Open yososs opened 2 years ago
Then probably this:
unconditionalAssignableSelector
: '[' expression ']'
| '.' identifier
;
should become:
unconditionalAssignableSelector
: '[' expression ']'
| '.' identifier
| '.' 'operator'
;
This grammar is old. The newest grammar, maintained by Erik Ernst, is here, and appears to have fixed this issue. I recently ported the grammar here to "target-agnostic format" in response to an antlr-discussions question. I will update the grammar today.
Thanks for sharing. I will check the operation tomorrow.
I ran the following unit test code.
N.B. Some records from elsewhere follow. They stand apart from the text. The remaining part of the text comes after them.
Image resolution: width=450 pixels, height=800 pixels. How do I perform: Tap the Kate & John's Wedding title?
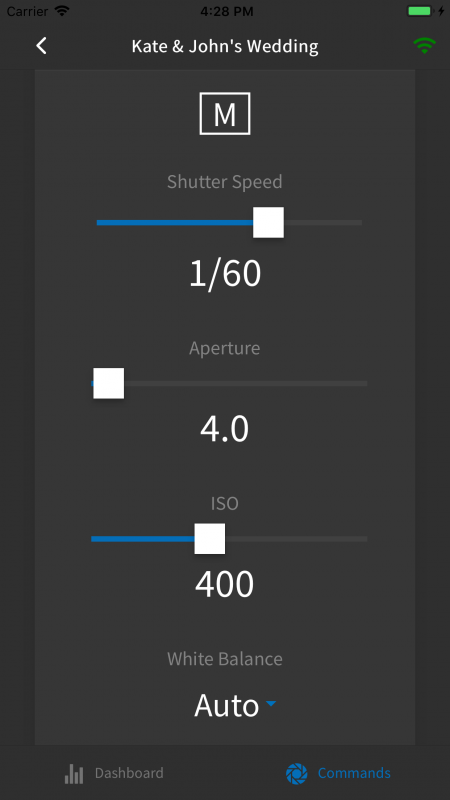(225, 46)
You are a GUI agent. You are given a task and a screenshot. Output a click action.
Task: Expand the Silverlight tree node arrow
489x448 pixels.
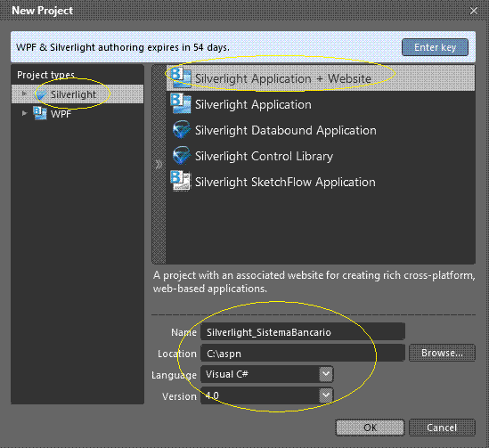[x=24, y=94]
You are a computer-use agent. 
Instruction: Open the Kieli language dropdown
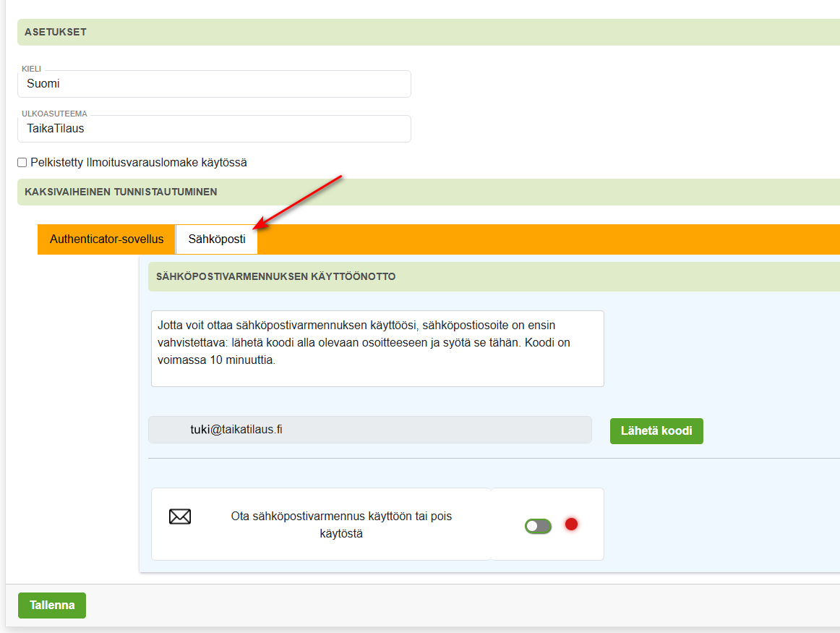[214, 84]
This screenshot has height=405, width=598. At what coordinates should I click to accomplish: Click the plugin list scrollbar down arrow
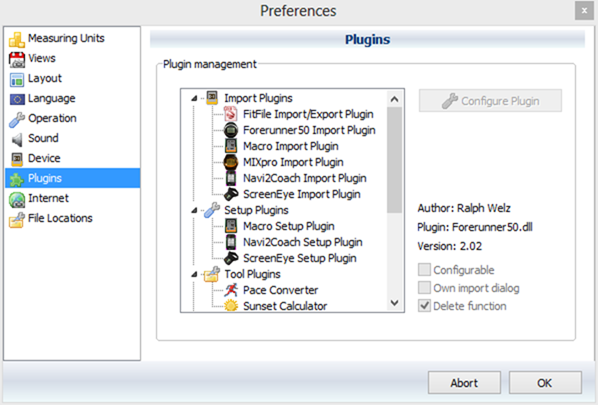[395, 303]
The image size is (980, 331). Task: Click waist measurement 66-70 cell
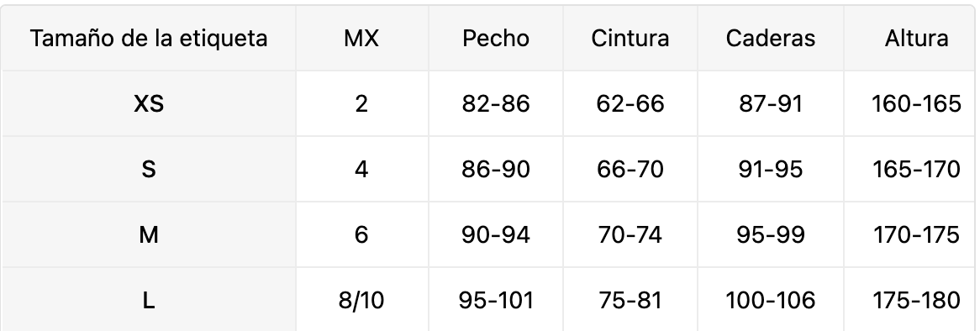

It works well, but I found that there are still a few problems.
public class DartParserTest {
// see: https://dart.dev/guides/language/language-tour#keywords
@Test
public void testKeywords0() {
String[] keywords0 = { "assert", "break", "case", "catch", "class", "const", "continue", "default", "do", "else",
"enum", "extends", "false", "final", "finally", "for", "if", "in", "is",
"new",
"null", "rethrow",
"return", "super", "switch", "this", "throw", "true", "try", "var", "void", "while", "with" };
for (String k : keywords0) {
String content = "class A{\n"
+ " bool isPlusOrMinus(Expression expression) {\n"
+ " if (expression."+k+" == '+') return true;\n"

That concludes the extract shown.